INPUT DATA:
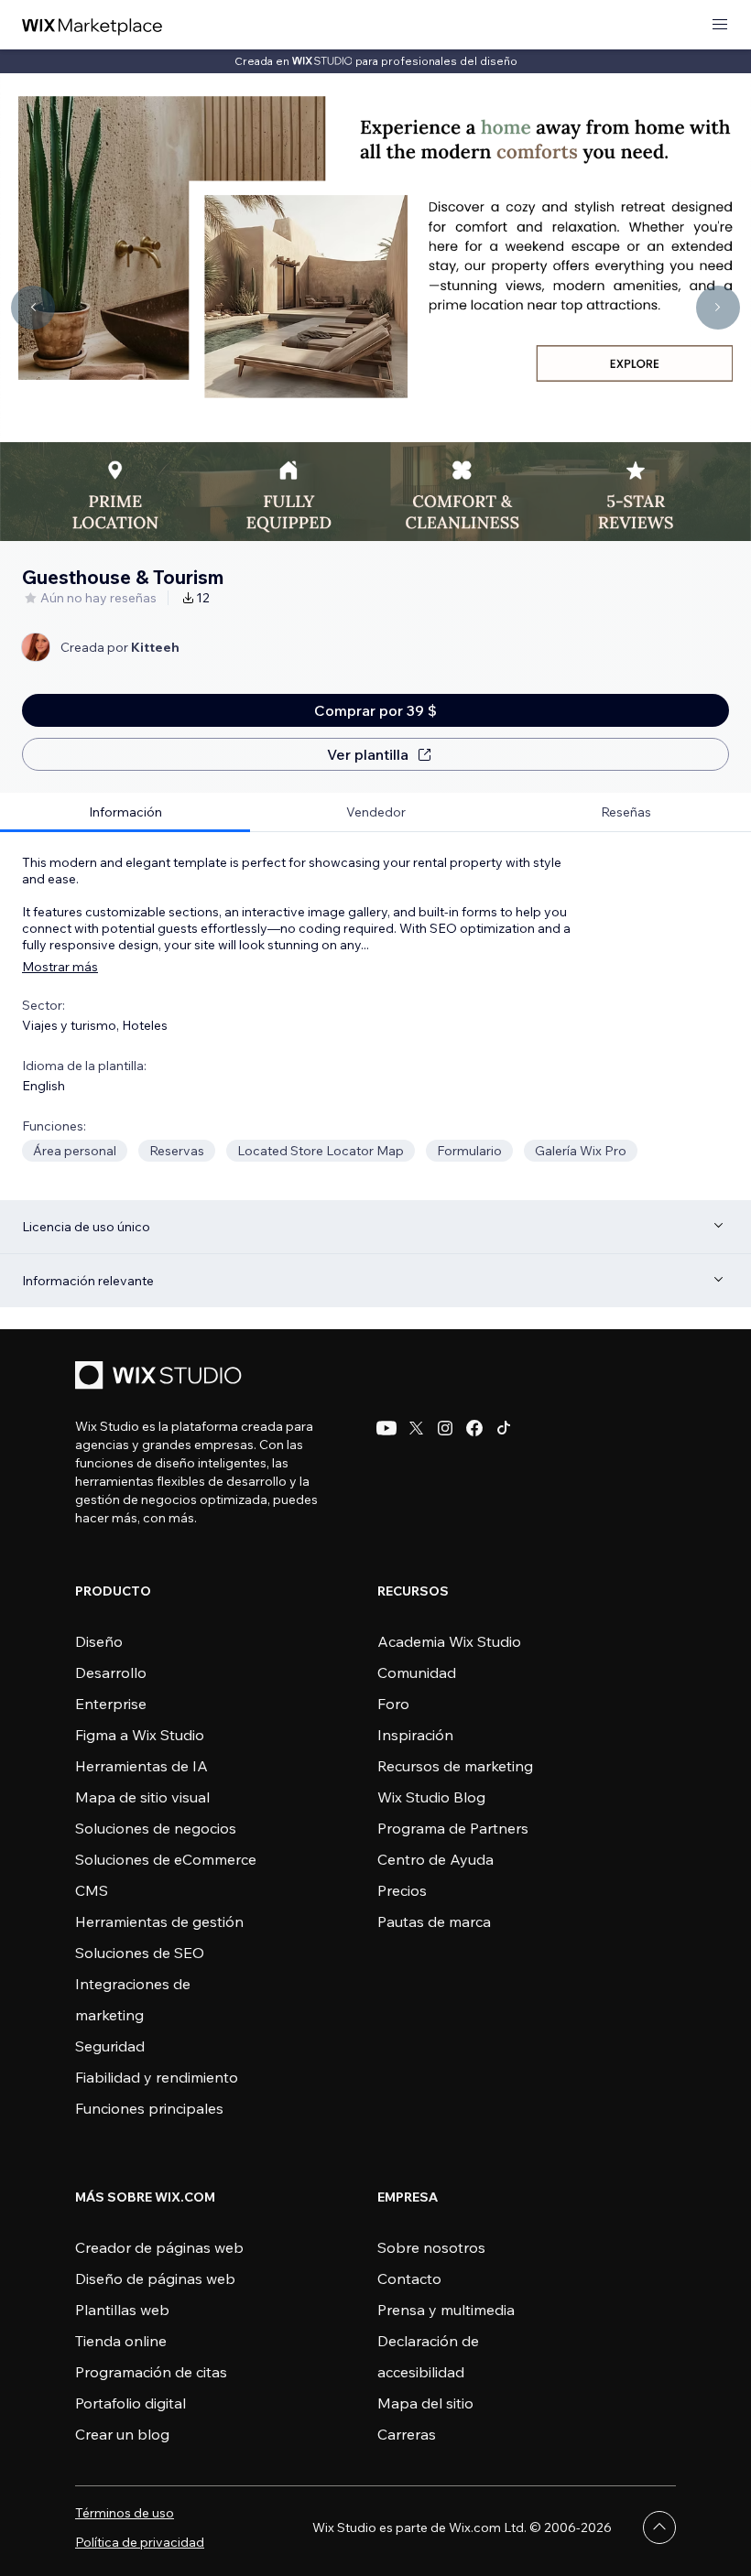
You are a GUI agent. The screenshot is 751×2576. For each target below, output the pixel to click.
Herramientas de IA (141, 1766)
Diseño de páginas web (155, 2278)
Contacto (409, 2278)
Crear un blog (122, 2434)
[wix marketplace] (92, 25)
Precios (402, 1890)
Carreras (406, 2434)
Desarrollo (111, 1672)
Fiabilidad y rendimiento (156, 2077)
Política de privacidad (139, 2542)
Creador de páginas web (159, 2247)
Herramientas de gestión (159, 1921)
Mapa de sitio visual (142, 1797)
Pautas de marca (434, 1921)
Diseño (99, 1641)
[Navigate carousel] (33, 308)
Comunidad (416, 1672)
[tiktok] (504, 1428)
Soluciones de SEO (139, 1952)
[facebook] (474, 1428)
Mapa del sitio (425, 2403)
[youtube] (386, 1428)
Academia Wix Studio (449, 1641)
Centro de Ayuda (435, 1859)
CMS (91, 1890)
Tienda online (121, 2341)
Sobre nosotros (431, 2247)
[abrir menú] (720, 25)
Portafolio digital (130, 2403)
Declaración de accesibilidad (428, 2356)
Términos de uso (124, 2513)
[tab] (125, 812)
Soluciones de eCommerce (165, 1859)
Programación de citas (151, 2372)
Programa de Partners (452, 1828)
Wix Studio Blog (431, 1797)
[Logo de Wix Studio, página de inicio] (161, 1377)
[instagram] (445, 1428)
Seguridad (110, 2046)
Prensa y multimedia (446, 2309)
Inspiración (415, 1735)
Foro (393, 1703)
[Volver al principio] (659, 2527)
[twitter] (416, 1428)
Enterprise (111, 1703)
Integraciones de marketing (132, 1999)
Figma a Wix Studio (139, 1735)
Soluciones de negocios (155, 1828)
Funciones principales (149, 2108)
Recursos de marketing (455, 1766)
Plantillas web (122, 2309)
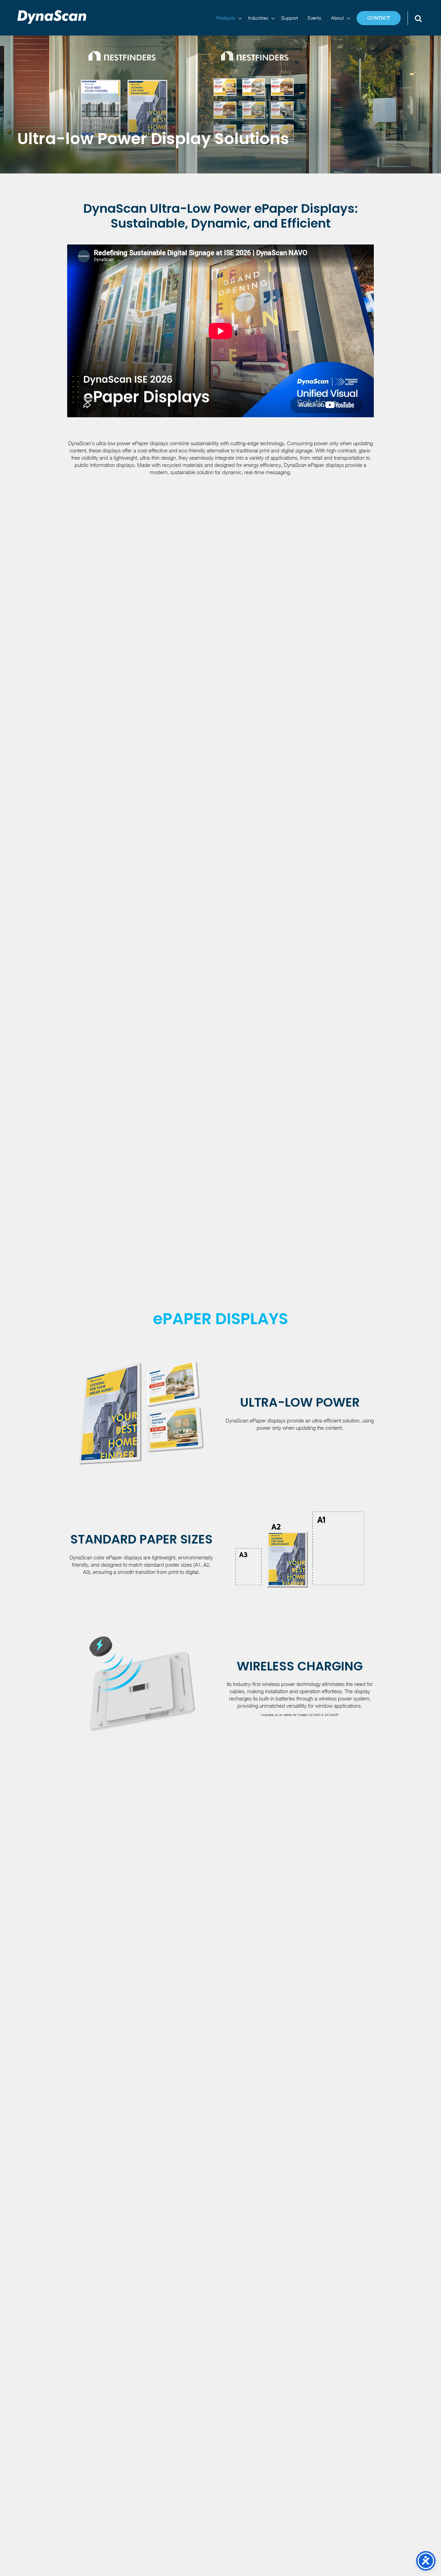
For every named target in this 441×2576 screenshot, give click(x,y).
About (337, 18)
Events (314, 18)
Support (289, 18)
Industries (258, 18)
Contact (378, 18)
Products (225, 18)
==
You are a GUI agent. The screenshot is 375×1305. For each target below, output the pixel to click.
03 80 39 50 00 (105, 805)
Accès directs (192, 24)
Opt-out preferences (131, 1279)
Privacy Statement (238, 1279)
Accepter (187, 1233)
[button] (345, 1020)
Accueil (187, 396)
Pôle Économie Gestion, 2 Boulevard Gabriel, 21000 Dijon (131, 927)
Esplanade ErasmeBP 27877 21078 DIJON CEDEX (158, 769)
--
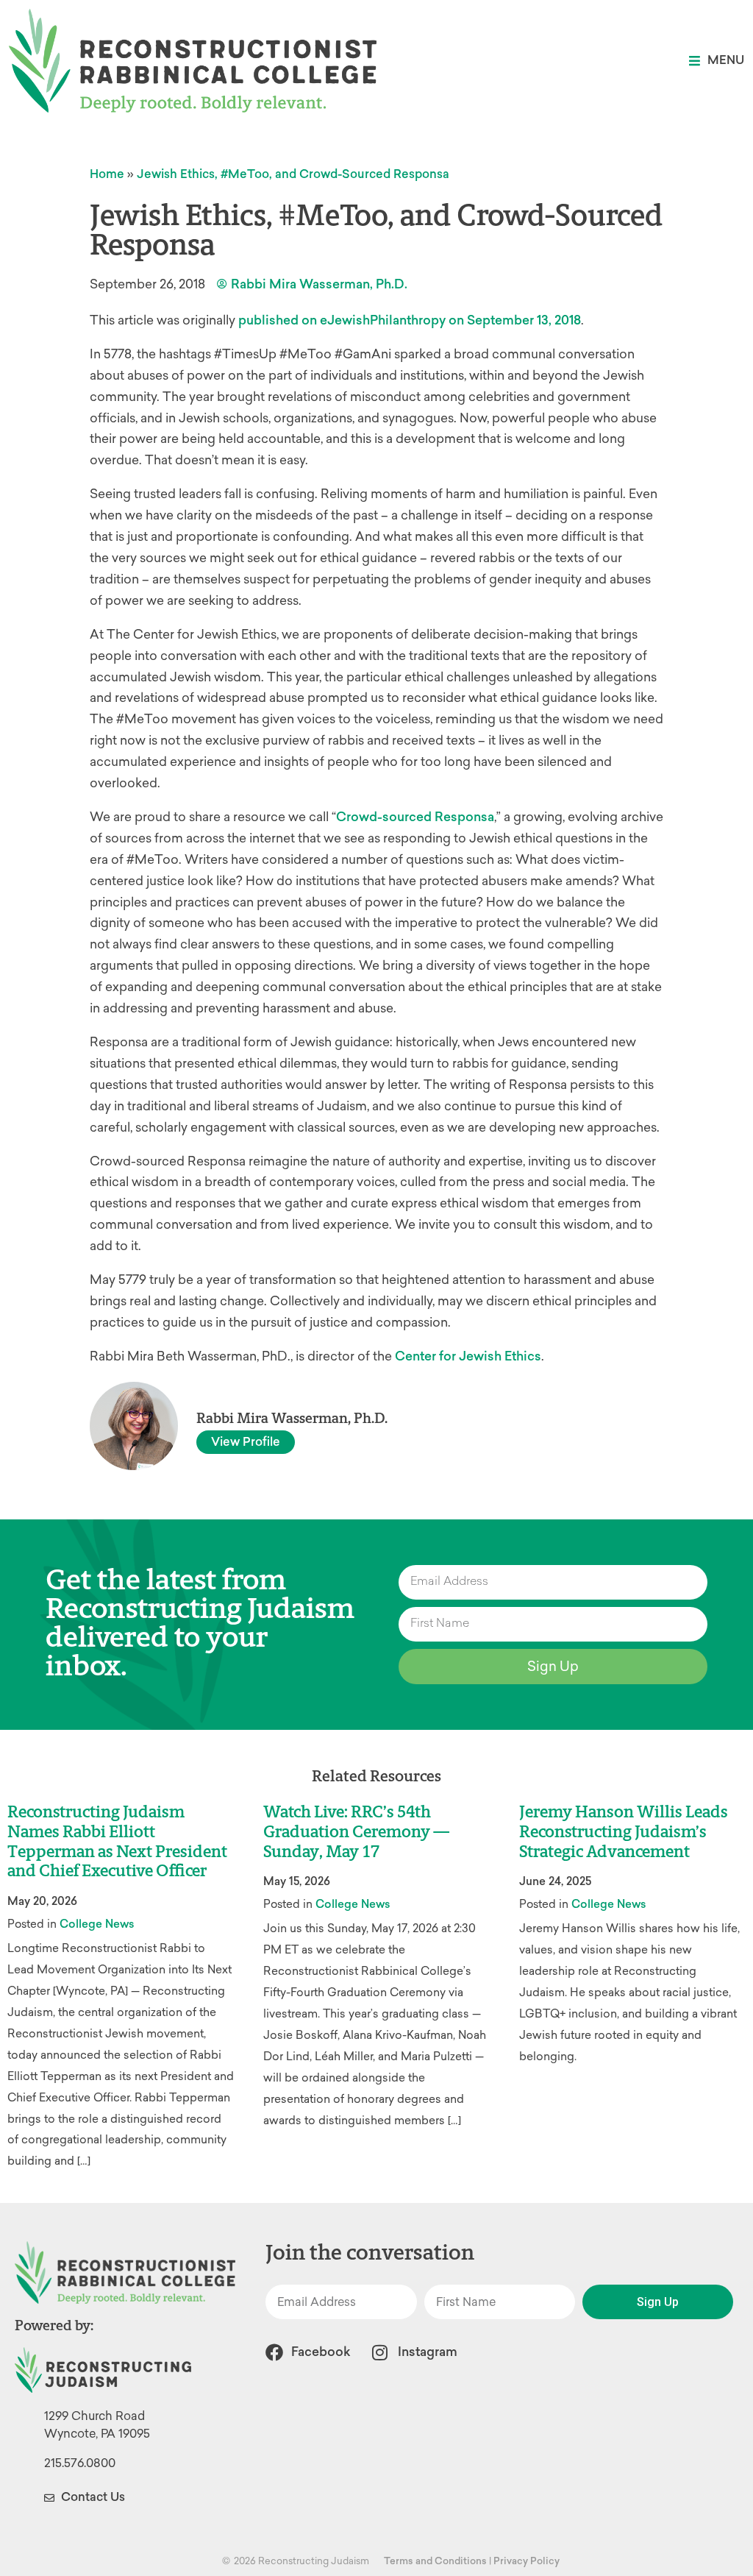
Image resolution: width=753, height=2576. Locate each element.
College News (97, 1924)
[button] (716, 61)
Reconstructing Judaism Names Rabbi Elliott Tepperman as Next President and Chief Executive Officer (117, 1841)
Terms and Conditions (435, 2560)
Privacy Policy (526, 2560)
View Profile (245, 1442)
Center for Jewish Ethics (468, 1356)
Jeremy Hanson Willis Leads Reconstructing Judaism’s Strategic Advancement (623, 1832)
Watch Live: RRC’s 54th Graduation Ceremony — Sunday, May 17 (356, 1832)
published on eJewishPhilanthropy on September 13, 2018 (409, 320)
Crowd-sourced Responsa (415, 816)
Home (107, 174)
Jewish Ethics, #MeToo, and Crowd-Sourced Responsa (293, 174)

WHAT TO DO:
Please give back exactly the lines of this listing beginning at the line with "You are a GUI agent. The screenshot is 751×2576." and ending with the line with "Desarrollo (111, 1672)", both included, and nothing else.

SOLVED PROBLEM:
You are a GUI agent. The screenshot is 751×2576. For each target below, output the pixel to click.
Herramientas de IA (141, 1766)
Diseño de páginas web (155, 2278)
Contacto (409, 2278)
Crear un blog (122, 2434)
[wix marketplace] (92, 25)
Precios (402, 1890)
Carreras (406, 2434)
Desarrollo (111, 1672)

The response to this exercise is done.